Perishable nature of food and its potential of being risk to health requires traceability in agri-food sector. Companies need to keep check on their products upstream and downstream process. Traceability is the ability to track any food through all stages of production, processing and distribution (including importation and at retail). Traceability should mean that movements can be traced one step backwards and one step forward at any point in the supply chain. Wide range of technological option are present, which facilitates and automates the data collection e.g., RFID (Radio Frequency Identification).

Traceability can be categorised into

  1. Supplier traceability: Provides information of suppliers for each raw material.
  2. Client traceability: Provides accurate whereabouts of the product after leaving the company premises.
  3. Process traceability: Provides information of product during various stages of processing.

Traceability should extend to identify the source of all food inputs such as raw materials, additives, other minor ingredients and packaging.

Benefits of Traceability

Traceability ensures immediate corrective actions to be implemented quickly and effectively when something goes wrong such as product recall. When a potential food safety problem is identified, whether by a food business or a government agency, an effective traceability system can help isolate and prevent contaminated products from reaching consumers.

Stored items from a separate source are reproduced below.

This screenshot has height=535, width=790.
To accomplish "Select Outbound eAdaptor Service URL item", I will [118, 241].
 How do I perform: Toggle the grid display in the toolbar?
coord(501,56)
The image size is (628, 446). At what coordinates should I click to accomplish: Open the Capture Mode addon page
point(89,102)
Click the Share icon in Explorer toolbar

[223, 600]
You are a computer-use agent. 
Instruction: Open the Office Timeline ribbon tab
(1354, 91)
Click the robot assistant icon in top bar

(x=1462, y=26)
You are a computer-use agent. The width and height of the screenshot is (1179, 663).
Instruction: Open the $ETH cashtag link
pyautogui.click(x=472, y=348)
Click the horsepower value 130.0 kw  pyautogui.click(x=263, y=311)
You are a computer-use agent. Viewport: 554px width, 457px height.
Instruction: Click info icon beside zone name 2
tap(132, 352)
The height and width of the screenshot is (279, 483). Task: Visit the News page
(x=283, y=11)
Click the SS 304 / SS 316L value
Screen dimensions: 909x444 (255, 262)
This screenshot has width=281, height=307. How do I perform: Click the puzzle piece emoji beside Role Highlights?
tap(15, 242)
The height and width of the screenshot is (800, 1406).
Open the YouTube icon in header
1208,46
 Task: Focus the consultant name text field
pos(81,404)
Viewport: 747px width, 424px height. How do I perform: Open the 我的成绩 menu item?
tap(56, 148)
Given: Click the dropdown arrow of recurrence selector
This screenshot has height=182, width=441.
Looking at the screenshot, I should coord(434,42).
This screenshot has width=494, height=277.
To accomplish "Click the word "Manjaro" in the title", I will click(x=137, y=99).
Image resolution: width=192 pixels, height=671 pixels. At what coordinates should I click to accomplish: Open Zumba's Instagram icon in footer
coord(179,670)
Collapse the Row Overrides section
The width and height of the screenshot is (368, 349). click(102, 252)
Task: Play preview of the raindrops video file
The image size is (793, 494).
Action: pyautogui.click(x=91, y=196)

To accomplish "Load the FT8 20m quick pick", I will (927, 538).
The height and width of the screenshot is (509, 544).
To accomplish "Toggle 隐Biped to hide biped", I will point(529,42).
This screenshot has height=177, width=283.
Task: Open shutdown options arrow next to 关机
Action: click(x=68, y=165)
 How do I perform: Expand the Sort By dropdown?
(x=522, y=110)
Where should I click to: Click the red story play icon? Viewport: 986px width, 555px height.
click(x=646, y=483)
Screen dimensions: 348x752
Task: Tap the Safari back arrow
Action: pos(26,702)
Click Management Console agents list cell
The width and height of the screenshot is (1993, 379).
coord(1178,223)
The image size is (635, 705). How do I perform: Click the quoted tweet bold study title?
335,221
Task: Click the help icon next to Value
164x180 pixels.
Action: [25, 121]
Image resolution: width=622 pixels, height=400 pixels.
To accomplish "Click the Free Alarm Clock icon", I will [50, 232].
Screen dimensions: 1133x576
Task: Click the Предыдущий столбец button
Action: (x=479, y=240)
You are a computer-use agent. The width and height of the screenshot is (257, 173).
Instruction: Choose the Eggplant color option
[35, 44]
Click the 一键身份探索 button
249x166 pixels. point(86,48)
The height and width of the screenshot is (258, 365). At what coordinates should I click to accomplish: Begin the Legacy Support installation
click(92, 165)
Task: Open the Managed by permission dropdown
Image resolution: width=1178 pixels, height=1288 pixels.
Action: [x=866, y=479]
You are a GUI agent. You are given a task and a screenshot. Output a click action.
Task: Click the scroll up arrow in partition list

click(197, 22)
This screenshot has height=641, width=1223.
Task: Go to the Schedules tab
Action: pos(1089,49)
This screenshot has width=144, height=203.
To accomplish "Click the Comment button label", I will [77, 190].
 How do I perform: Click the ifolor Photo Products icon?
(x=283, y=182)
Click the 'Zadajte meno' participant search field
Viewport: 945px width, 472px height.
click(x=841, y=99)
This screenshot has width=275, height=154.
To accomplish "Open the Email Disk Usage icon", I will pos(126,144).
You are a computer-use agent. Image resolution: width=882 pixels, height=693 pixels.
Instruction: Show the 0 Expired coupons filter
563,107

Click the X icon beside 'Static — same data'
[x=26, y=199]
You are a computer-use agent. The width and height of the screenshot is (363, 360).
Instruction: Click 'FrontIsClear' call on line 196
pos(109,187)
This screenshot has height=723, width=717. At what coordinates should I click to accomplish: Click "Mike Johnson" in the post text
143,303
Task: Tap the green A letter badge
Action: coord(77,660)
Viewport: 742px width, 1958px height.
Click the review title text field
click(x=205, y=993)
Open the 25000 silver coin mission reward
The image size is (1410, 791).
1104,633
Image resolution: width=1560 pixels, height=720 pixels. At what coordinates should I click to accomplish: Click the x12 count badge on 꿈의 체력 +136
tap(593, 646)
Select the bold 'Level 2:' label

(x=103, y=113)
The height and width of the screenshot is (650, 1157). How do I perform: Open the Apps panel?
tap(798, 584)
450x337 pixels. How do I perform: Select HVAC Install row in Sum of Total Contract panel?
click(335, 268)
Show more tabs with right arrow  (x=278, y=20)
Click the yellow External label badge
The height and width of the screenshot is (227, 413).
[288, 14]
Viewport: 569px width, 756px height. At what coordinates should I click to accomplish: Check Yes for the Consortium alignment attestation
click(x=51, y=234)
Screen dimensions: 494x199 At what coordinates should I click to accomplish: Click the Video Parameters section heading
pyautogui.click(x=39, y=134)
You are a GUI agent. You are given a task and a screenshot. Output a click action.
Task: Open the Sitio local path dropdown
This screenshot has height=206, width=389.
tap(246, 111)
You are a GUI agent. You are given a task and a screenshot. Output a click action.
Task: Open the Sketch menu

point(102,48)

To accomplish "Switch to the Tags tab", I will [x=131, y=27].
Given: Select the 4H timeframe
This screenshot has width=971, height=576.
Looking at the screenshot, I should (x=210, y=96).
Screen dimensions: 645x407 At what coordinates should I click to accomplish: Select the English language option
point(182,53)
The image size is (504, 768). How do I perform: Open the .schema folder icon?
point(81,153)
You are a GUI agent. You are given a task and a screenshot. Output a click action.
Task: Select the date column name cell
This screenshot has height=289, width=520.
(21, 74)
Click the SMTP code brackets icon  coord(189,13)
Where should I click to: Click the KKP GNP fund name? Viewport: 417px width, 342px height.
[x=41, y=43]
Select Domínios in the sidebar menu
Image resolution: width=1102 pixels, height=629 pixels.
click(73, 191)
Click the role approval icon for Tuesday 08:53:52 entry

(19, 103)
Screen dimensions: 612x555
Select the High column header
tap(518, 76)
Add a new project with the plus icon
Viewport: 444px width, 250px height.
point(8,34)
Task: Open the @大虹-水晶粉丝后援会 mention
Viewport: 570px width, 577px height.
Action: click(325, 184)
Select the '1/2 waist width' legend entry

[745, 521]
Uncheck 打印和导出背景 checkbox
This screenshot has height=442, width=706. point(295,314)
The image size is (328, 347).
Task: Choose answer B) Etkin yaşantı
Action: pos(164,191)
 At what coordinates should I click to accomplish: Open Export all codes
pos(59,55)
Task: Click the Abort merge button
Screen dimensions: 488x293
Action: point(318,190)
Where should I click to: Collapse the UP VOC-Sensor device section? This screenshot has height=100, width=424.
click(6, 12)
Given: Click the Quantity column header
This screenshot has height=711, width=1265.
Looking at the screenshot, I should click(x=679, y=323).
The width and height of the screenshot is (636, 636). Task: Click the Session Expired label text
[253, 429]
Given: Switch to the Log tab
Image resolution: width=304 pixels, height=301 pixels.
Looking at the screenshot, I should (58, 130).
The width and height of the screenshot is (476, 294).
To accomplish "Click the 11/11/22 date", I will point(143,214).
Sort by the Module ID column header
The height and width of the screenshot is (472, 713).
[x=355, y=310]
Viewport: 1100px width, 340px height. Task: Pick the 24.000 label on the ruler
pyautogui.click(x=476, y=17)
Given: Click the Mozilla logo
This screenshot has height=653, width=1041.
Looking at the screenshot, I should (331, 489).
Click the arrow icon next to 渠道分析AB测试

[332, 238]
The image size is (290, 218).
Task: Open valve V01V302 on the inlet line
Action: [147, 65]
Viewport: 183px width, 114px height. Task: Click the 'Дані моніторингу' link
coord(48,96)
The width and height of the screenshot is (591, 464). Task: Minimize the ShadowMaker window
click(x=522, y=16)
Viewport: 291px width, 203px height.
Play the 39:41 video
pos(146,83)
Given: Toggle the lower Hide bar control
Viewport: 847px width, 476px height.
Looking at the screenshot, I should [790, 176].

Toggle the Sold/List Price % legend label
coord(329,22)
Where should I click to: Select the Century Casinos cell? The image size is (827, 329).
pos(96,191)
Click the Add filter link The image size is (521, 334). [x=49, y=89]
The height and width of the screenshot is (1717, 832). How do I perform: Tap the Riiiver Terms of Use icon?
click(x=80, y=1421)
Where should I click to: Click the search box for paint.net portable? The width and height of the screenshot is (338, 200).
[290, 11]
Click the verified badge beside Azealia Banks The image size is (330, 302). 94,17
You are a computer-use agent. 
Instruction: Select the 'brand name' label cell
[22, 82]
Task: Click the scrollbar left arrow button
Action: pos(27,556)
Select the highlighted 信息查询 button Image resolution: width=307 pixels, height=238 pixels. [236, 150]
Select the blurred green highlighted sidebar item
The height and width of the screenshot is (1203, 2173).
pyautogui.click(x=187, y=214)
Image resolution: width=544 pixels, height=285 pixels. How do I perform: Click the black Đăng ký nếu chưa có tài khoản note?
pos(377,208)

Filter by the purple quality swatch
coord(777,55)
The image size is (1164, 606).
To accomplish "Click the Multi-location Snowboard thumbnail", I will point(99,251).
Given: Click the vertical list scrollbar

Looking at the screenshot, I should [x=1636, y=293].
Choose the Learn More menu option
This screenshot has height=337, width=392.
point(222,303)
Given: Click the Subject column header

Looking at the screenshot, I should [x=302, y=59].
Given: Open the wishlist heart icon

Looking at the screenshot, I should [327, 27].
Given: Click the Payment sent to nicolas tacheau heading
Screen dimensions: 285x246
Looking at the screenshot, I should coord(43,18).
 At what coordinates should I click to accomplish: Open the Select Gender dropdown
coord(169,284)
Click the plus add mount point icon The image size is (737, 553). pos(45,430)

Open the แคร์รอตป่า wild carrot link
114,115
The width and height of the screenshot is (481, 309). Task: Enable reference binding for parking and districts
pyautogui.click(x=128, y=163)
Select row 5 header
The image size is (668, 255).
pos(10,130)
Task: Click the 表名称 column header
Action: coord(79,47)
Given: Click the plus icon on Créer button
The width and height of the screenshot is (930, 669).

Traceability allows food businesses to target the product(s) affected by a food safety problem, minimizing disruption to trade and any potential public health risks.

Process Improvements: Improvements in product tracing often results in decreased error rates, increased product selection accuracy, and streamlined document management to more effectively manage and maximize work flow.

Increased Supply Chain Confidence: More efficient recalls that result in supply chain participants increasingly demanding improved product tracing performance from trading partners.

Return to Business as Usual: Faster recovery of normal business activities after a significant recall; faster verification that the business is not implicated in a recall

Insurance/Liability Cost Reduction: Some insurance providers require product tracing capability before they underwrite certain insurance policies for firms within the food industry.

Emergency Planning for Traceability

Preparedness: When planning for an emergency situation, traceability provides greater visibility into a supply chain, thereby helping be better prepared if something goes wrong.

Response: In case something goes wrong, traceability improves the agility of the response by all stakeholders.

Recovery: During the recovery phase, traceability allows the industry and regulators to maintain or rebuild trust with consumers into the safety and resiliency of the food system.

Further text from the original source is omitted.